Figure 2.

Import of precursor proteins into mitochondria of mutant strains. (A) Import of radiolabeled matrix-targeted β-subunit of mitochondrial F₁ ATP synthase (F₁β) and the inner membrane targeted ATP/ADP carrier (AAC) into mitochondria isolated from the indicated strains. After import, the mitochondria were treated with proteinase K, reisolated, electrophoresed, transferred to nitrocellulose membranes, and examined by autoradiography. The time (min) of each import reaction is indicated above the lanes.

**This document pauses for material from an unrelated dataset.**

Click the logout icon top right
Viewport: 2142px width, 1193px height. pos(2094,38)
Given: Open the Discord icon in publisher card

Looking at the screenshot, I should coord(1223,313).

Lys, 33% of the input lysate containing radiolabeled protein used in each reaction; tryp, mitochondria pretreated with trypsin before 8 min of import with precursor protein. For F₁β, arrows indicate the positions of the precursor (p) and mature (m) forms of the protein. (B) Import of radiolabeled Tom40 precursor into mitochondria isolated from the indicated strains. After import, the mitochondria were reisolated and dissolved in 1% digitonin. The samples were subjected to BNGE, transferred to PVDF membrane, and analyzed by autoradiography. The time (min) of each import reaction is indicated above the lanes. The molecular mass of complexes are indicated in kilodaltons. The asterisk (*) indicates a band previously characterized as a nonproductive intermediate (Taylor et al., 2003). (C) As in B, but radiolabeled porin precursor was imported. The molecular mass of the bands detected in B and C are indicated. The faint bands of highest molecular mass in the Δmdm10 and Δtom7 lanes appear in some import experiments but not others and have not been characterized.